Authored by Stuart Anderson, the NFAP report aptly describes the DOL’s convoluted process of labor-market testing as one that “adds a significant dead weight cost to the operations of many of America’s most innovative companies, [and diverts] energy and resources that employers could better utilize on innovations that could create more jobs and wealth in the United States.”

The NFAP urges Congress to minimize the DOL’s role or “largely remove the [agency] from the [employment-based immigration] process,” quoting with favor my recent article in The New York Law Journal, co-authored with Ted J. Chiappari, that describes the DOL’s apparent view of lawyers in the labor-certification process as essentially nothing more than “potted plants.”

In its conclusion, the report offers what apparently is the real reason for the DOL’s process, more Potemkin village than the real world of recruitment:

“Given its actions, the Department of Labor has shown it has no interest in proposing or operating a simple system, since that would reduce the role and influence of Labor Department employees. It increasingly appears that the process contrived by the Department of Labor and the department’s battles against employers and their attorneys is not about protecting jobs for U.S. workers but jobs for employees at the U.S. Department of Labor [emphasis added].

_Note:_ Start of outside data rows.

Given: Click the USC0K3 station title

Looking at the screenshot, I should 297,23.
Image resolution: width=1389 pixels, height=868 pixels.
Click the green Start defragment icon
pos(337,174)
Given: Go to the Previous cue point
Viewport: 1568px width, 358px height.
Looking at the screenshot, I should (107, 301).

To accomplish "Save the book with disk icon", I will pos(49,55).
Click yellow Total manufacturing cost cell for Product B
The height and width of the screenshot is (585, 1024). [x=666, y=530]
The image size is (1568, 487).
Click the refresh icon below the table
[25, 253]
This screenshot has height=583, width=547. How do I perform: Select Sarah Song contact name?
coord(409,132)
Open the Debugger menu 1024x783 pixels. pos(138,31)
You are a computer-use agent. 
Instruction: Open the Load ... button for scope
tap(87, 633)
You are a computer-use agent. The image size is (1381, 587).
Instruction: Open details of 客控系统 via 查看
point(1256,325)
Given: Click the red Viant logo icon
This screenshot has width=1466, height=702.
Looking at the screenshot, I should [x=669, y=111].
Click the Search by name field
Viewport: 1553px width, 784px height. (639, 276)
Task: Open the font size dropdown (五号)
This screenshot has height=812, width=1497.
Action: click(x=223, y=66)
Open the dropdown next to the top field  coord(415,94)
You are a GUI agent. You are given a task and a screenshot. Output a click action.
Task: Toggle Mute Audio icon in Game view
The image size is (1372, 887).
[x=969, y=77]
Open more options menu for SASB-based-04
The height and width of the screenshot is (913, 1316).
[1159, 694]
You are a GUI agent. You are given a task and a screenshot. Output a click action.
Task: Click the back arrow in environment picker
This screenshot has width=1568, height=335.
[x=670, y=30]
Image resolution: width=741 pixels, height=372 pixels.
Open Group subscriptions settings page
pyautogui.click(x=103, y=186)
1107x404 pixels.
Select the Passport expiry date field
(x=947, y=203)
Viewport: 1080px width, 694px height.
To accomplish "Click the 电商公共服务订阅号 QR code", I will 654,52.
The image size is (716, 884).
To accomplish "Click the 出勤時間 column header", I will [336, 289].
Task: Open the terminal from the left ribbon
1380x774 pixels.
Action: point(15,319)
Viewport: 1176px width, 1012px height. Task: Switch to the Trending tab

(CORRECTION: When drafting the NYLJ article I got carried away with the italicizer function of my word processor, and mistakenly italicized a few more words of text than the DOL had actually altered when it slipped in, without explanation, the phrase “attorney for the employer” to the existing regulatory ban in 20 CFR § 656.10(b)(2)(i) on involvement by the lawyer for the alien in considering or interviewing U.S. worker job applicants.]